Deep Clustering Using the Soft Silhouette Score: Towards Compact and Well-Separated Clusters

TL;DR

This work introduces the soft silhouette score, a differentiable probabilistic generalization of the classic silhouette, as a clustering objective for deep learning. It integrates soft silhouette into an autoencoder based architecture (DCSS) with a dedicated clustering head to produce cluster probabilities, jointly optimizing reconstruction and a clustering loss that promotes both compactness and inter-cluster separation. Empirical results across diverse real and synthetic datasets show that DCSS yields superior internal clustering quality (NMI, ARI) compared to established deep clustering methods, highlighting the benefit of optimizing cluster separability alongside compactness. The approach advances unsupervised deep clustering by providing a differentiable, probability-aware objective that improves representation learning for more distinct and cohesive clusters, with future work on data augmentation and model enhancements.

Abstract

Unsupervised learning has gained prominence in the big data era, offering a means to extract valuable insights from unlabeled datasets. Deep clustering has emerged as an important unsupervised category, aiming to exploit the non-linear mapping capabilities of neural networks in order to enhance clustering performance. The majority of deep clustering literature focuses on minimizing the inner-cluster variability in some embedded space while keeping the learned representation consistent with the original high-dimensional dataset. In this work, we propose soft silhoutte, a probabilistic formulation of the silhouette coefficient. Soft silhouette rewards compact and distinctly separated clustering solutions like the conventional silhouette coefficient. When optimized within a deep clustering framework, soft silhouette guides the learned representations towards forming compact and well-separated clusters. In addition, we introduce an autoencoder-based deep learning architecture that is suitable for optimizing the soft silhouette objective function.

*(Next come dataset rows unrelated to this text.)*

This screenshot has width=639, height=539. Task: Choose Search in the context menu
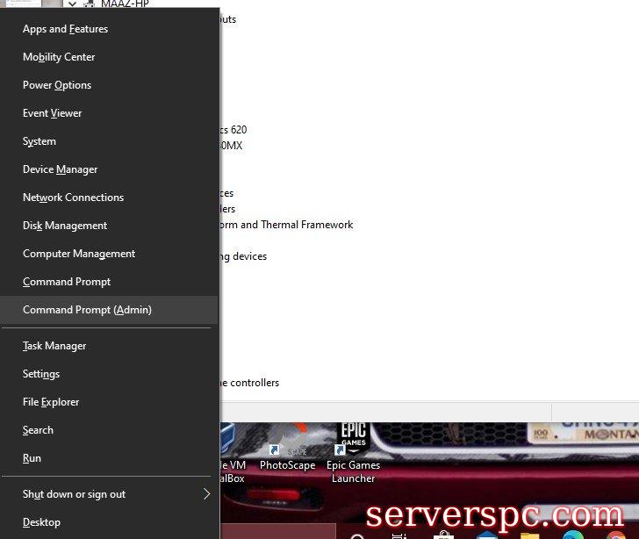39,430
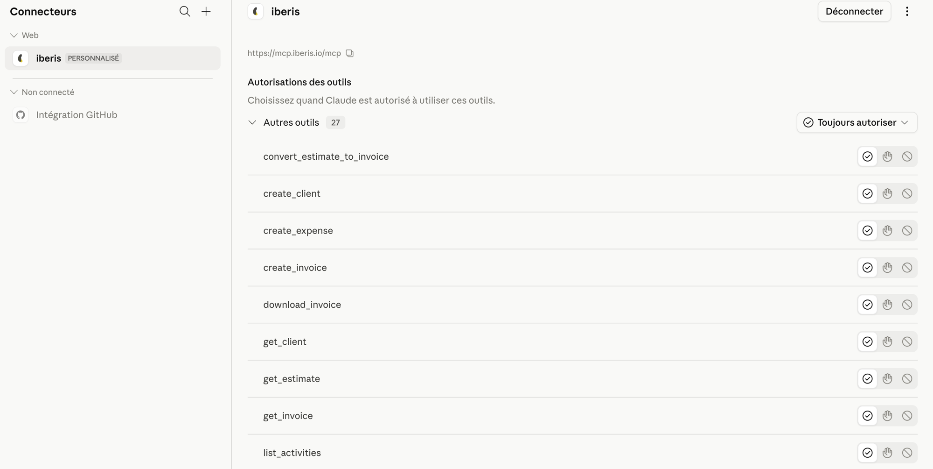Copy the mcp.iberis.io URL
The width and height of the screenshot is (933, 469).
[349, 53]
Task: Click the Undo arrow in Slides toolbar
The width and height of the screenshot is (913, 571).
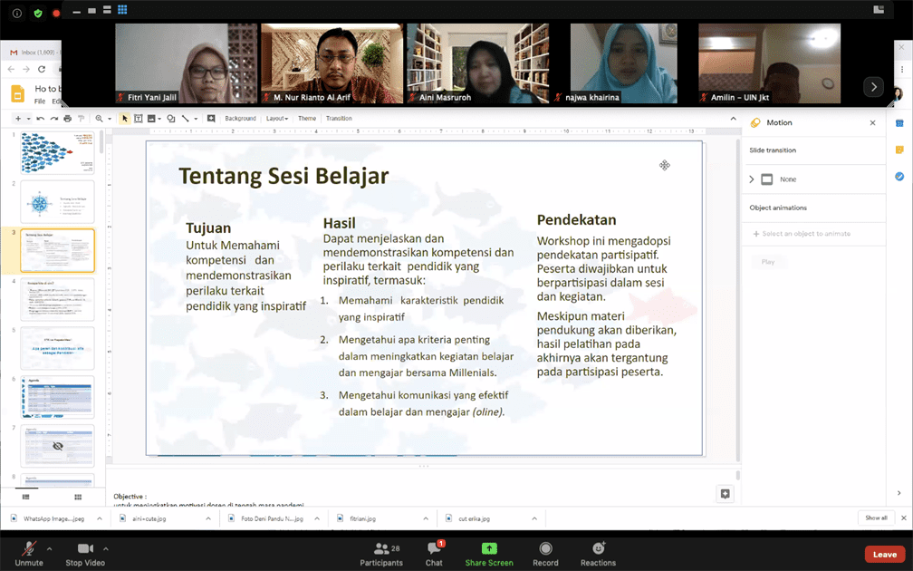Action: click(43, 119)
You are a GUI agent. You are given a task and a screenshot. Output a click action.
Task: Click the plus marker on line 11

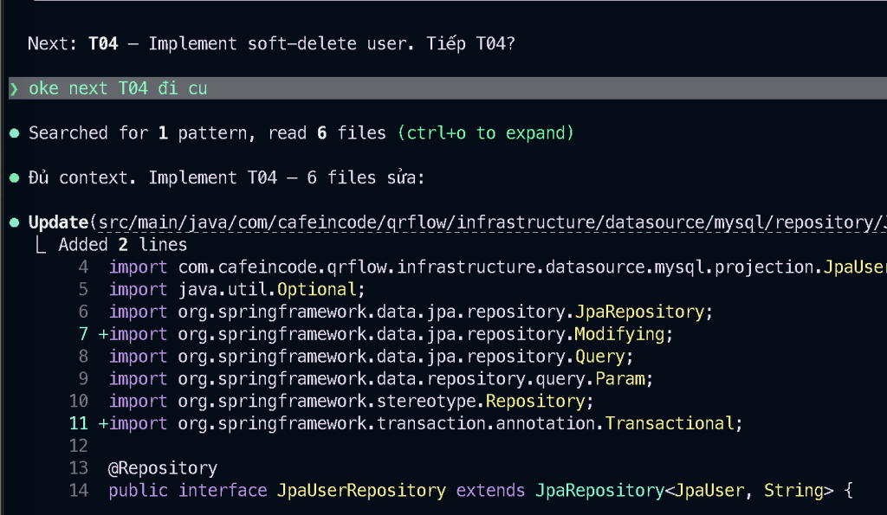click(x=102, y=423)
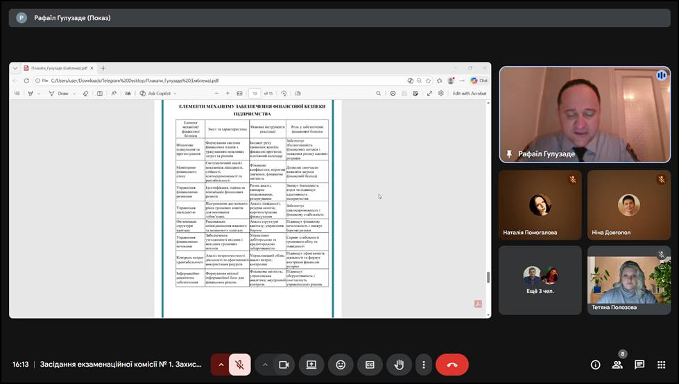Open the meeting activities grid icon

tap(661, 365)
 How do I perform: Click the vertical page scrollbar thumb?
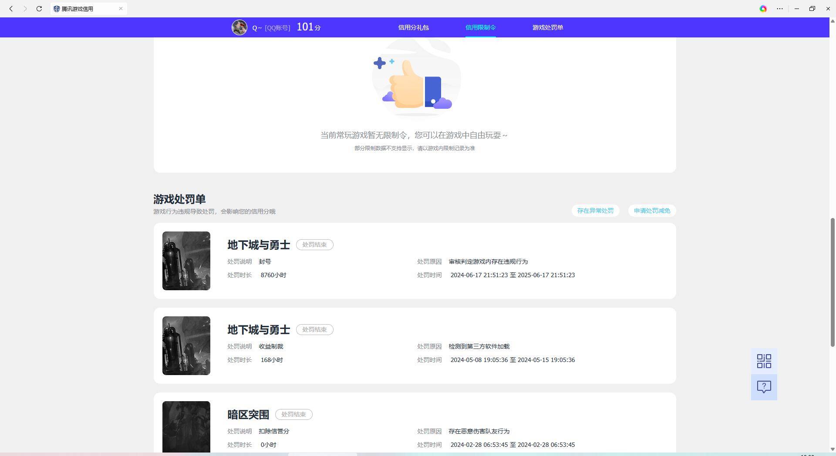click(x=833, y=282)
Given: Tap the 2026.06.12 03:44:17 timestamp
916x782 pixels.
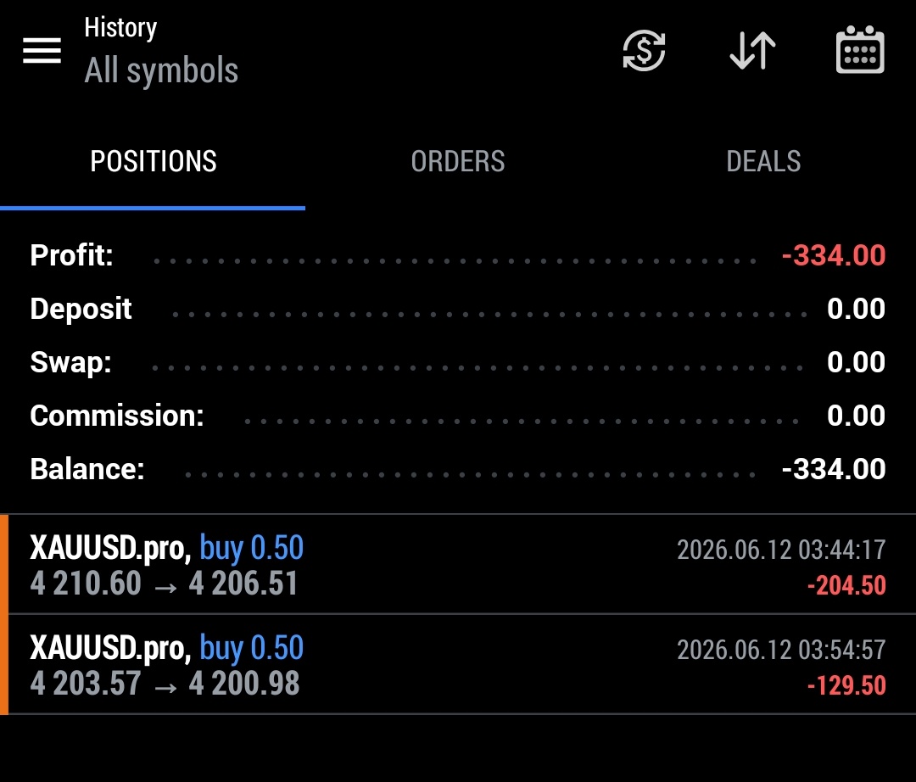Looking at the screenshot, I should pos(781,550).
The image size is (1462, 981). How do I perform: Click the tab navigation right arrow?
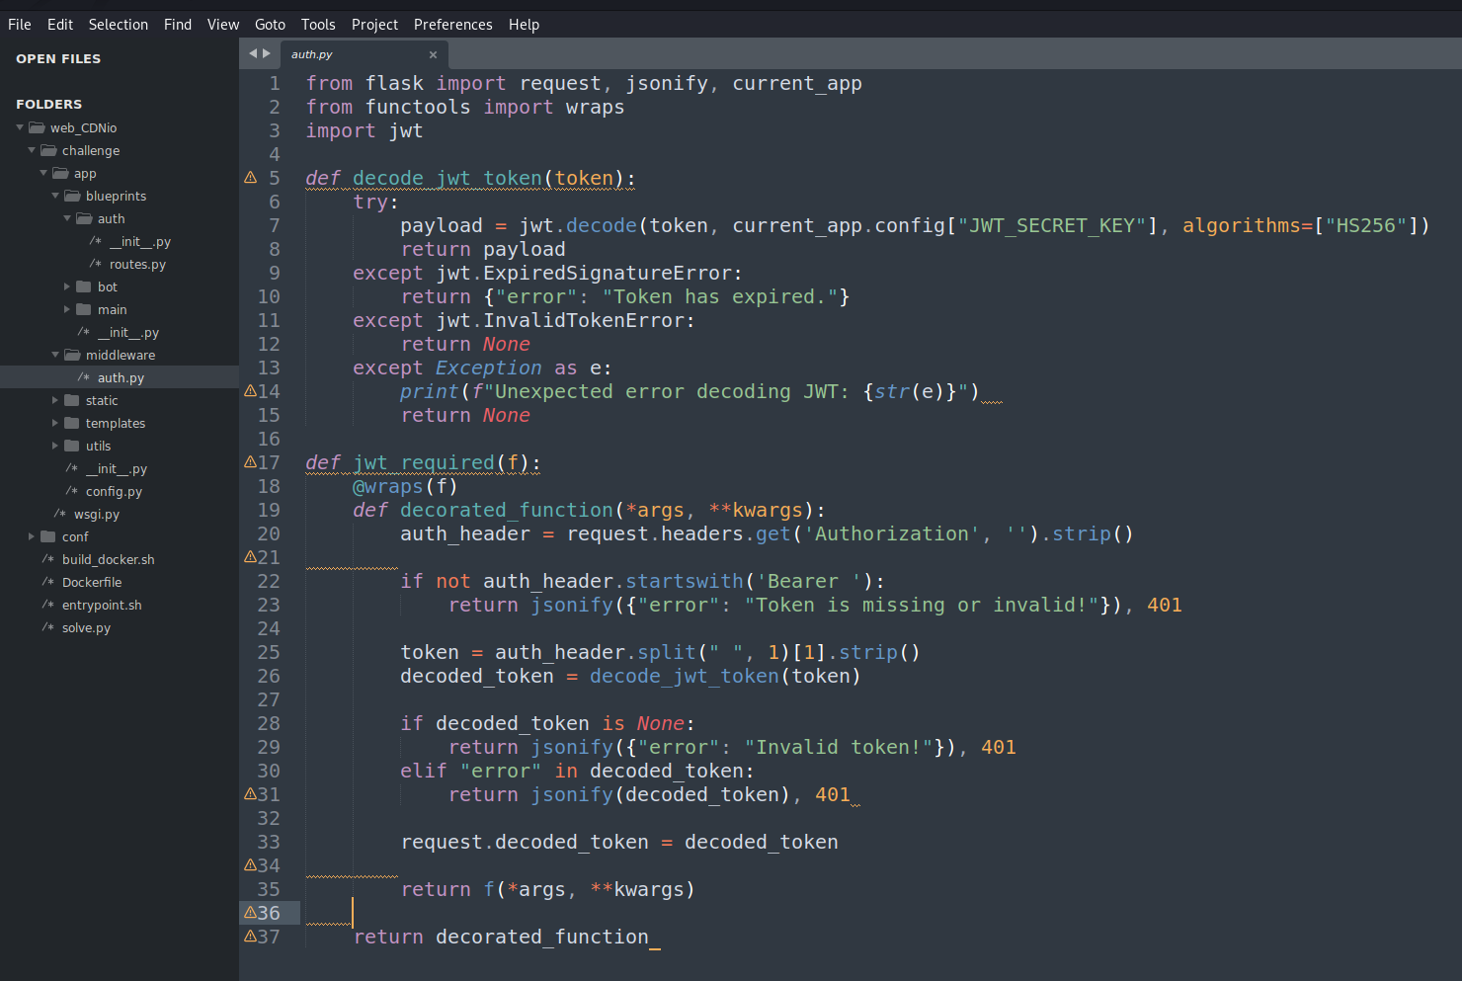[267, 53]
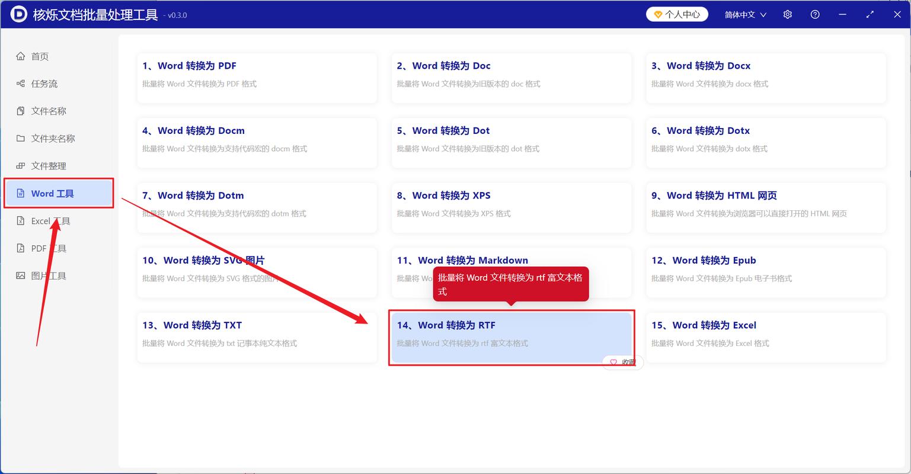
Task: Click the home icon in sidebar
Action: click(x=21, y=56)
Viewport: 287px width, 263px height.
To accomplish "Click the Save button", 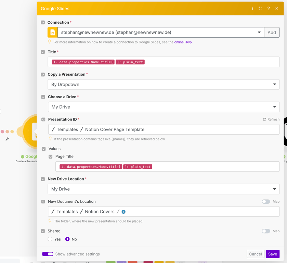I will pos(273,254).
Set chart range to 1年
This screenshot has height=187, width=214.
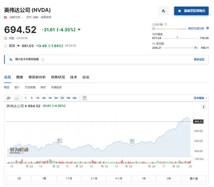click(144, 179)
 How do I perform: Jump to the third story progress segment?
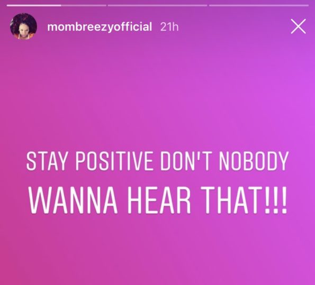coord(259,5)
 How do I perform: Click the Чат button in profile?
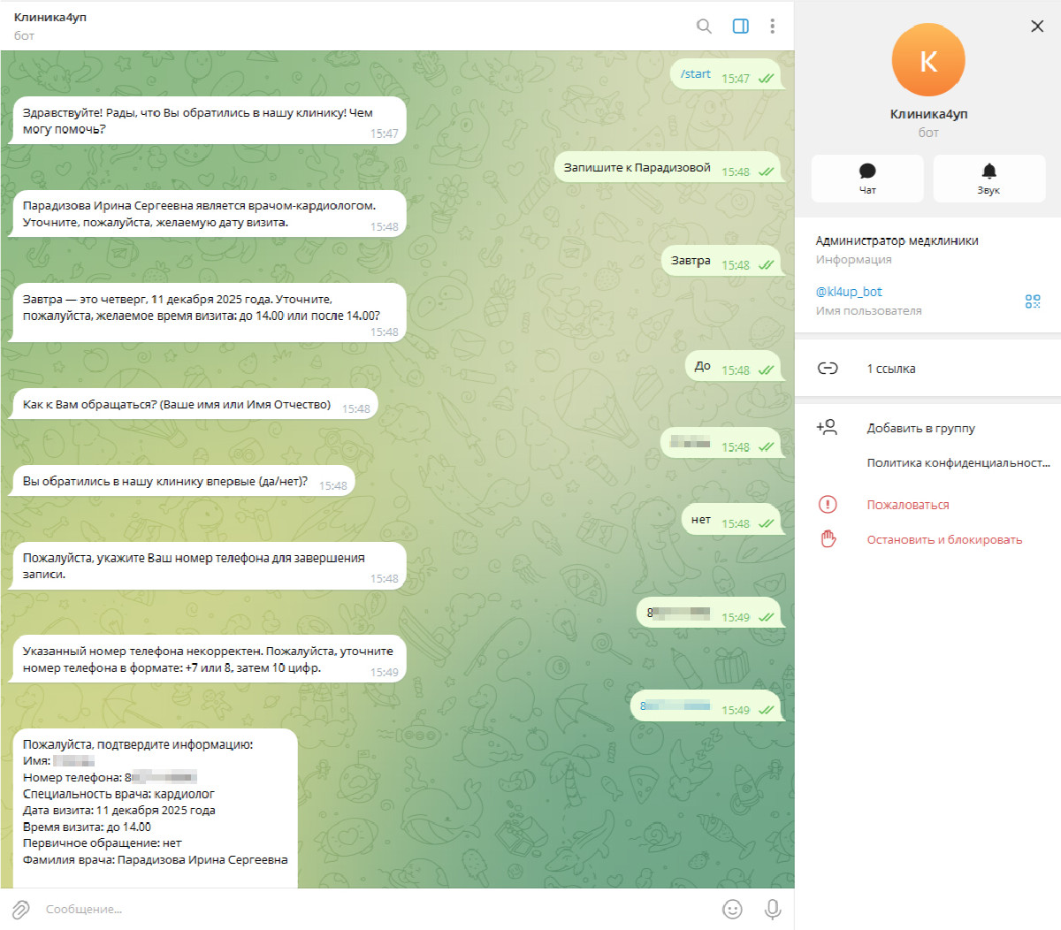click(x=867, y=179)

The proposed deep clustering method has been tested and compared with several well-studied deep clustering methods on various benchmark datasets, yielding very satisfactory clustering results.

Figures (3)

• Figure 1: The proposed model architecture.
• Figure 2: Synthetic demonstration of the representation learning capabilities of several methods. The generated 2-d dataset (top left) is hidden from the methods. Each method receives as input a 100-d dataset generated by non-linear transformations applied to the original 2-d data and provides a 2-d latent representation of the 100-d dataset, which is presented in the plots. Color indicates the true cluster labels.
• Figure 3: Image clustering results on various datasets. In each sub-figure, rows correspond to different clusters. In each row the images are presented from left to right with decreasing cluster membership probability.